Given text:
▬▬▬▬▬▬▬▬▬▬

Algorithm to Detect Articulation Point in a Graph
  1. Parent Array(par[node]): We will also maintain a parent array to keep track of the parent of each node. Parent[i] for a node i determines from which node did the DFS call has been made to node i. Source node has parent = -1.
    • In the below graph value written to the side of the node are the parent values of that node.
    • Node 2 has a parent value equal to 1, which is indeed the node that made the DFS call to node 2. Node 2 then made DFS call to node 5 and node 3, that’s why their parent values are 2.
Parent Array
  1. Lowest Reachable Ancestor(low[node]): The low value of a node is the lowest possible discovery time of a previously discovered node if we ignore the current DFS path.
Lowest Reachable Ancestor
  • Consider the above graph, if the source node is 1 then
    • Low[1] = 1, because it is the first node to be discovered in DFS call
    • Low[2] = 2, because there is no other path leading to any other previously discovered node except the current path.
    • Low[3] = 3, because there is no other path leading to any other previously discovered node except the current path.
    • Low[4] = 1, because there is a path from node 4 to node 1, which is not the current DFS path and is leading to a previously discovered node.
    • Low[5] = 5, because there is no other path leading to any other previously discovered node except the current path.

Algorithm to find the Articulation Point

  1. Take a source node and make a DFS call, assign both the low[] value and disc[] time equal to time, as disc[] will not change but low[] value might change when we backtrack from a node in DFS call. In graph there are multiple paths to visit the same node and it might affect the discovery time of the node, so to make sure that we always keep the lowest low[] time for each node we update the low[] value while returning from DFS call.
  2. When we visit a neighbor in the DFS call one of the three conditions will be true,
    • If the neighbor is the parent node, then
      • Continue to next neighbor, because we don’t want to visit the node again which is already visited and the parent is already visited.

▬▬▬▬▬▬▬▬▬▬

Data lines:
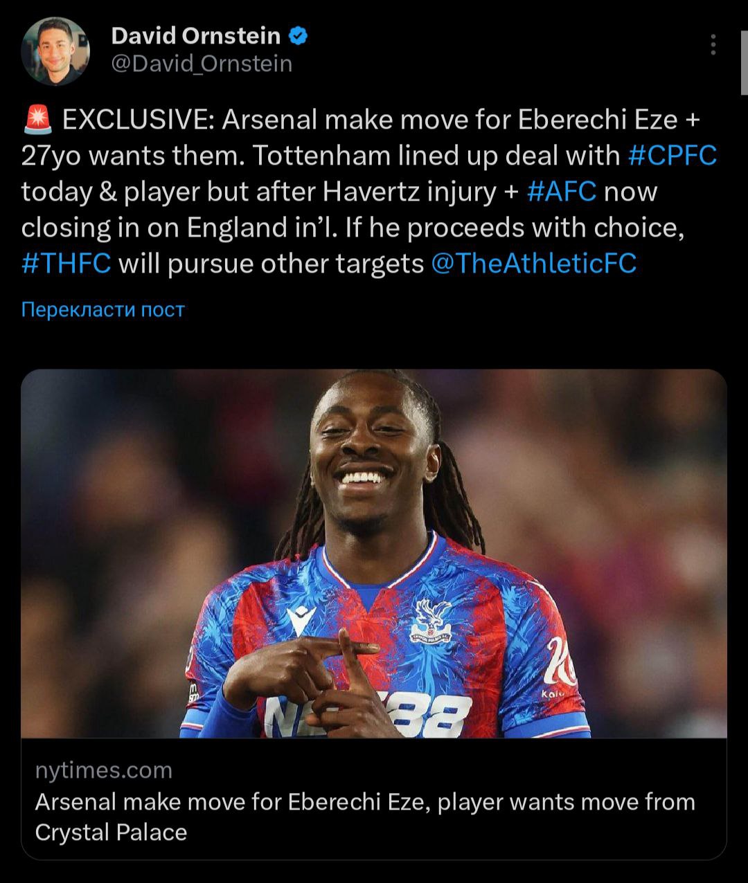Open the #AFC hashtag
This screenshot has height=883, width=748.
562,192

▬▬▬▬▬▬▬▬▬▬

Written tasks:
a) Answer these from the articulation point text, one line each:
(i) What parent value does the source node have?
(ii) With node 1 as the source, what is Low[4]?
(iii) During the DFS call, what is done when a neighbor is the parent node?
b) For the graph with source node 1, list every low value that the articulation point text gives, paired with its node.
c) Translate this sentence from the articulation point text into German: "The low value of a node is the lowest possible discovery time of a previously discovered node if we ignore the current DFS path."

Answers per task:
a)
(i) -1
(ii) 1
(iii) Continue to the next neighbor.

b)
Low[1] = 1
Low[2] = 2
Low[3] = 3
Low[4] = 1
Low[5] = 5

c) Der low-Wert eines Knotens ist die kleinstmögliche Entdeckungszeit eines zuvor entdeckten Knotens, wenn wir den aktuellen DFS-Pfad ignorieren.